►

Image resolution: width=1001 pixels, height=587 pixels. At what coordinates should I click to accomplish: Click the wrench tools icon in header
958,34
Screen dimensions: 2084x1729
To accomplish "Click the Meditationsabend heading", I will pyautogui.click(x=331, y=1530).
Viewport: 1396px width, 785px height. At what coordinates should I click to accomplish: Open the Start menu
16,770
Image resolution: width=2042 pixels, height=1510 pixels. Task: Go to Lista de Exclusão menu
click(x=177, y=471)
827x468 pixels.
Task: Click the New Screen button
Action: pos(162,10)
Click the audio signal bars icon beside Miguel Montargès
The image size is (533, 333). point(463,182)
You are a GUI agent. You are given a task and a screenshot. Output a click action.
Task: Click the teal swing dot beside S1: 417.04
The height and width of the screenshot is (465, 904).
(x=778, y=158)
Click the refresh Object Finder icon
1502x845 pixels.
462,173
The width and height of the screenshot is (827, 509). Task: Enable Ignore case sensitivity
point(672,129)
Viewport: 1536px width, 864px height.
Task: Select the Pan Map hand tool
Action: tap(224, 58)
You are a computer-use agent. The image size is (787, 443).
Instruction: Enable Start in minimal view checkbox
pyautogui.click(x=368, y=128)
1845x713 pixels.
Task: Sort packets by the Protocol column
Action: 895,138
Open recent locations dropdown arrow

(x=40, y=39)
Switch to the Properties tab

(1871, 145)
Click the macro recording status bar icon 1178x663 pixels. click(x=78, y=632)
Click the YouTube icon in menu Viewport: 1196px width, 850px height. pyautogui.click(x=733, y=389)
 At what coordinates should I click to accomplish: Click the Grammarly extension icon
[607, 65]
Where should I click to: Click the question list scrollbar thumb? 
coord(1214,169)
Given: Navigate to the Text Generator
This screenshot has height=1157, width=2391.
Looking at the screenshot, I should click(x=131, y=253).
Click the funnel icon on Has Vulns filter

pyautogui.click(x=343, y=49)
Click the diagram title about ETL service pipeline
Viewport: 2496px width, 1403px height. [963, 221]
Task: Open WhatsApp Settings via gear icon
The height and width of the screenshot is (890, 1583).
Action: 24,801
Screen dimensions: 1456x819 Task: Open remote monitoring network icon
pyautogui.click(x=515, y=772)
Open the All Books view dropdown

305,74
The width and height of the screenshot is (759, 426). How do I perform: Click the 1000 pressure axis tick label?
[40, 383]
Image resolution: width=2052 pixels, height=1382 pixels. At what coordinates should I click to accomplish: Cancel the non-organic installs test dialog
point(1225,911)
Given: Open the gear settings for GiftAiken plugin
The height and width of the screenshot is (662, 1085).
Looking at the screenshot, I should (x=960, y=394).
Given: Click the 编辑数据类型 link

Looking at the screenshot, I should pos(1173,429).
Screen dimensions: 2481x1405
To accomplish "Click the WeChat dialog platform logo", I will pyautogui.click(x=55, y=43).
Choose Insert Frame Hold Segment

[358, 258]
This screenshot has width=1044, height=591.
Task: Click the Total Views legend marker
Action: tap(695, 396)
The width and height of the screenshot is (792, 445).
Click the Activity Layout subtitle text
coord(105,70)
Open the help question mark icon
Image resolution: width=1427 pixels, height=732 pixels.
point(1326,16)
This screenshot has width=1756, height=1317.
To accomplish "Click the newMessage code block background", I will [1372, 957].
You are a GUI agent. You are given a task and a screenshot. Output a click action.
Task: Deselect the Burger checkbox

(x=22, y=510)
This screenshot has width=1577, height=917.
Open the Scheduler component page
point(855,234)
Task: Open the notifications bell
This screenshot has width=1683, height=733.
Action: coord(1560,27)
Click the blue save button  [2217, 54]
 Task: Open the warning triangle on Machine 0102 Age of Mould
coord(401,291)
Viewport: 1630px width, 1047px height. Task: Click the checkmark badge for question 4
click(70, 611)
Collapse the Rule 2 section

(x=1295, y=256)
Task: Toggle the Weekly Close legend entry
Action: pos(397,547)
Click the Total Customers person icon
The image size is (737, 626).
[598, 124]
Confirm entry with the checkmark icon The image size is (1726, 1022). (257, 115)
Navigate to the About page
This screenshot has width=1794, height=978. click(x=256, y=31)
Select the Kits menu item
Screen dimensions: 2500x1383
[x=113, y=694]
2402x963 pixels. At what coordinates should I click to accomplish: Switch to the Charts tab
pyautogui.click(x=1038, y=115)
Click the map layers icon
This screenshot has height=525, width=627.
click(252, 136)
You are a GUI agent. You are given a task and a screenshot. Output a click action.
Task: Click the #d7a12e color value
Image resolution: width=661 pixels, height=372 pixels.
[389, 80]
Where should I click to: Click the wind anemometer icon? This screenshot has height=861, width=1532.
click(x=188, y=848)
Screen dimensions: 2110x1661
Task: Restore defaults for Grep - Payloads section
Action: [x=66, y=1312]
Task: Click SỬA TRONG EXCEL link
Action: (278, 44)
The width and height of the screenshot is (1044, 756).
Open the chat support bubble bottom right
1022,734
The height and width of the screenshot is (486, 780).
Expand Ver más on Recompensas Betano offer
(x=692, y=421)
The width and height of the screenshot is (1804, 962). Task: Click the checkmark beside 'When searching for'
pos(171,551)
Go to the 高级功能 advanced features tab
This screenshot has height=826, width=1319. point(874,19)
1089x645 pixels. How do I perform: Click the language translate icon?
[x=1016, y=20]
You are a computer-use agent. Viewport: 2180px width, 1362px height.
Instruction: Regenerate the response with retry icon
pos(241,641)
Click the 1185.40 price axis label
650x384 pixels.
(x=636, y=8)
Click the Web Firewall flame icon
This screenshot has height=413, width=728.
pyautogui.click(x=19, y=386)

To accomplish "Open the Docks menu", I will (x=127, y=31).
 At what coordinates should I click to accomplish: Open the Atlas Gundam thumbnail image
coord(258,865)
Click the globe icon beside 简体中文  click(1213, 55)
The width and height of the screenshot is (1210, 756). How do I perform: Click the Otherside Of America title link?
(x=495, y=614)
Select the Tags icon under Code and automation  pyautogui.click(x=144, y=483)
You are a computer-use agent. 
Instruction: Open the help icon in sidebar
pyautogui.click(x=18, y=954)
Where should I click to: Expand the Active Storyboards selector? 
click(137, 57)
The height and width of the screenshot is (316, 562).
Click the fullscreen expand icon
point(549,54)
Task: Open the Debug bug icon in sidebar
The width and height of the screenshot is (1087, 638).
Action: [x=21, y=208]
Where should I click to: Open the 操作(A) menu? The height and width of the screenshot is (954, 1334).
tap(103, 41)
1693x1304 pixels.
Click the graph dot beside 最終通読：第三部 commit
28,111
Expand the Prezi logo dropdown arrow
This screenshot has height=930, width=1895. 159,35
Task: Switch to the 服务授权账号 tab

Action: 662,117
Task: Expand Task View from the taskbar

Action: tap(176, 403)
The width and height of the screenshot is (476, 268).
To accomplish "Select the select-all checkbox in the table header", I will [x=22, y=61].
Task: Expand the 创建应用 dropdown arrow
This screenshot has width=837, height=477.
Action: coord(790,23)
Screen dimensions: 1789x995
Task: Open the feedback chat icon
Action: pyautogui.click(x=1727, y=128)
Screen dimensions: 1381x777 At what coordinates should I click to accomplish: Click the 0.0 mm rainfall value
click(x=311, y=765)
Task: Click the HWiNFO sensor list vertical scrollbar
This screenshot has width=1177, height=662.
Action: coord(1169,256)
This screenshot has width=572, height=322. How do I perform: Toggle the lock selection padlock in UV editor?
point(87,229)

◄

▶ **Instructions for the task**
Copy out, word for word, only the lines from the one with "Click the graph dot beside 最終通読：第三部 commit" through the last line of the material above.

▶ **Result for this task**
Click the graph dot beside 最終通読：第三部 commit
28,111
Expand the Prezi logo dropdown arrow
This screenshot has height=930, width=1895. 159,35
Task: Switch to the 服务授权账号 tab

Action: 662,117
Task: Expand Task View from the taskbar

Action: tap(176, 403)
The width and height of the screenshot is (476, 268).
To accomplish "Select the select-all checkbox in the table header", I will [x=22, y=61].
Task: Expand the 创建应用 dropdown arrow
This screenshot has width=837, height=477.
Action: coord(790,23)
Screen dimensions: 1789x995
Task: Open the feedback chat icon
Action: pyautogui.click(x=1727, y=128)
Screen dimensions: 1381x777 At what coordinates should I click to accomplish: Click the 0.0 mm rainfall value
click(x=311, y=765)
Task: Click the HWiNFO sensor list vertical scrollbar
This screenshot has width=1177, height=662.
Action: coord(1169,256)
This screenshot has width=572, height=322. How do I perform: Toggle the lock selection padlock in UV editor?
point(87,229)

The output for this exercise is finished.